Stored data entries -

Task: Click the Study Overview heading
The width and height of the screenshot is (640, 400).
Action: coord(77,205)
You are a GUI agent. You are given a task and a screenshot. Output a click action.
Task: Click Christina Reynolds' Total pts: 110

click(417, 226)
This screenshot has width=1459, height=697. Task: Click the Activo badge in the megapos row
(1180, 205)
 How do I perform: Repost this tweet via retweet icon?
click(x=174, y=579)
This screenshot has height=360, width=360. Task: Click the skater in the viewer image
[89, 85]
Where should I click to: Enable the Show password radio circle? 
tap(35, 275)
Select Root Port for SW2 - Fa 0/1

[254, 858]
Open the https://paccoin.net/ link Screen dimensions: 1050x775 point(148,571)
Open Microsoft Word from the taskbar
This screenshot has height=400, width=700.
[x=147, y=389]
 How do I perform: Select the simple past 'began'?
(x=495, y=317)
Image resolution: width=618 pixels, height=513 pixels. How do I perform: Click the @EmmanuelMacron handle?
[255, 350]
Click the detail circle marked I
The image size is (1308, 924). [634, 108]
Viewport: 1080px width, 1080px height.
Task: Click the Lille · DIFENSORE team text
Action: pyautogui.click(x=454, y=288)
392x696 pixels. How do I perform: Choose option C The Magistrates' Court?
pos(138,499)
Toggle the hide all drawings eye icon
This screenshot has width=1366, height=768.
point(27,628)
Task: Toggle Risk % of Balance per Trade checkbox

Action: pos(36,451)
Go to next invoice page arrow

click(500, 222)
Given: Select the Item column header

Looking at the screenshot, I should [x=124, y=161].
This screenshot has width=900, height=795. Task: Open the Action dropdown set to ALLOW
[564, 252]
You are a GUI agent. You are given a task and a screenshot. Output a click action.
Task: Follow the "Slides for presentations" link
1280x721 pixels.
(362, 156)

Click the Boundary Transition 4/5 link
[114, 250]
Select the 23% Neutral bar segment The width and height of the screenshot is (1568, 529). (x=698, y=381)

Work request - Reproduce the data shown above exactly, including every line.

Response area -
Task: Click the Study Overview heading
The width and height of the screenshot is (640, 400).
Action: coord(77,205)
You are a GUI agent. You are given a task and a screenshot. Output a click action.
Task: Click Christina Reynolds' Total pts: 110

click(417, 226)
This screenshot has width=1459, height=697. Task: Click the Activo badge in the megapos row
(1180, 205)
 How do I perform: Repost this tweet via retweet icon?
click(x=174, y=579)
This screenshot has height=360, width=360. Task: Click the skater in the viewer image
[89, 85]
Where should I click to: Enable the Show password radio circle? 
tap(35, 275)
Select Root Port for SW2 - Fa 0/1

[254, 858]
Open the https://paccoin.net/ link Screen dimensions: 1050x775 point(148,571)
Open Microsoft Word from the taskbar
This screenshot has height=400, width=700.
[x=147, y=389]
 How do I perform: Select the simple past 'began'?
(x=495, y=317)
Image resolution: width=618 pixels, height=513 pixels. How do I perform: Click the @EmmanuelMacron handle?
[255, 350]
Click the detail circle marked I
The image size is (1308, 924). [634, 108]
Viewport: 1080px width, 1080px height.
Task: Click the Lille · DIFENSORE team text
Action: pyautogui.click(x=454, y=288)
392x696 pixels. How do I perform: Choose option C The Magistrates' Court?
pos(138,499)
Toggle the hide all drawings eye icon
This screenshot has width=1366, height=768.
point(27,628)
Task: Toggle Risk % of Balance per Trade checkbox

Action: pos(36,451)
Go to next invoice page arrow

click(500, 222)
Given: Select the Item column header

Looking at the screenshot, I should [x=124, y=161].
This screenshot has width=900, height=795. Task: Open the Action dropdown set to ALLOW
[564, 252]
You are a GUI agent. You are given a task and a screenshot. Output a click action.
Task: Follow the "Slides for presentations" link
1280x721 pixels.
(362, 156)

Click the Boundary Transition 4/5 link
[114, 250]
Select the 23% Neutral bar segment The width and height of the screenshot is (1568, 529). (x=698, y=381)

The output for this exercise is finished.